Le critère de l’agression sexuelle, par exemple, est pertinent chez des adolescents pubères et des adultes mais pas chez des enfants de 11 ou 12 ans, explique le chercheur. Par ailleurs, sur 15 symptômes, certains peuvent être plus utiles que d’autres. «Nous sommes comme devant une immense salade de fruits. Notre rôle consiste à en extraire les pommes et les oranges», illustre-t-il.
L’équipe du GRIP s’est donc penchée sur les plus pertinents des symptômes. «Depuis une dizaine d’années, les spécialistes s’interrogent sur la définition des troubles de la conduite dans le DSM. Je crois qu’elle n’est pas assez précise. Nous suggérons de la centrer sur des symptômes vraiment significatifs.»

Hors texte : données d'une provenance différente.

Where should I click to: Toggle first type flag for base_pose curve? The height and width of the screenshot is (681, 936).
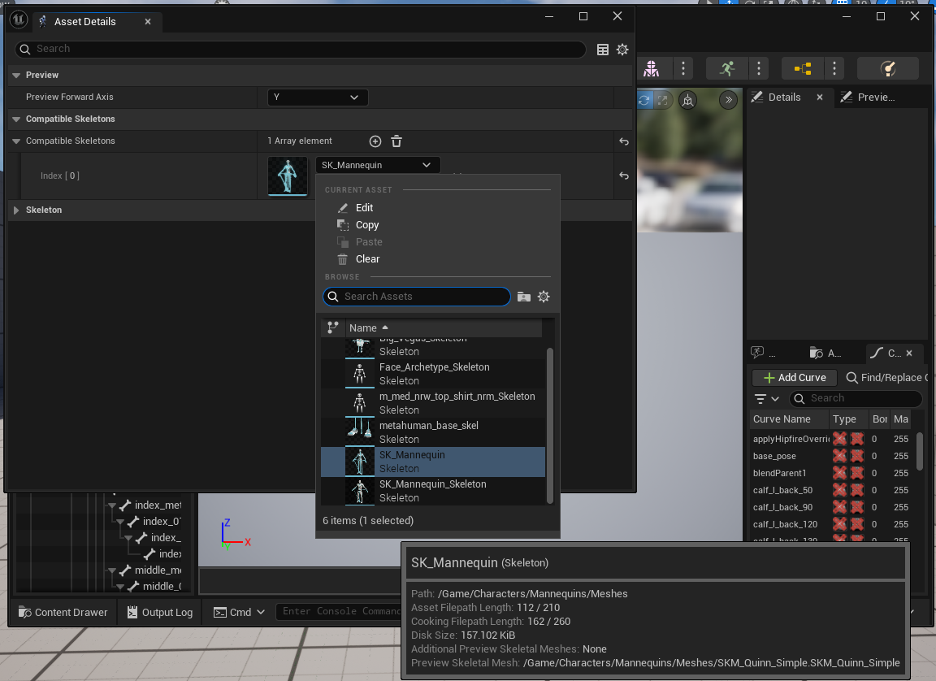click(x=839, y=456)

Mais le chercheur en appelle à d’autres études pour déterminer lesquels. «Il est clair que les jeunes délinquants forment des groupes hétérogènes qu’il faut observer de près. Sur le plan de l’intervention, c’est une clientèle difficile qui ne se laisse pas approcher facilement. Notre étude démontre que les trajectoires sont variées et souvent tracées d’avance.»
Prévenir les risques
«À 12 et 13 ans, les comportements qui portent à la délinquance grave sont bien connus, dit-il. Toutefois, les programmes d’intervention sont surtout destinés aux enfants plus jeunes et presque rien n’est fait pour venir en aide aux adolescents qui sont sur une pente dangereuse.» La délinquance peut être prévenue, pourvu qu’on puisse en détecter les signes précurseurs chez les préadolescents. Et intervenir à ce moment-là.
Des recherches sur l’intervention dans les communautés pour réduire la désorganisation sociale, notamment dans le contexte d’activités de loisir parascolaires et d’une supervision accrue, sont encourageantes, estime Éric Lacourse.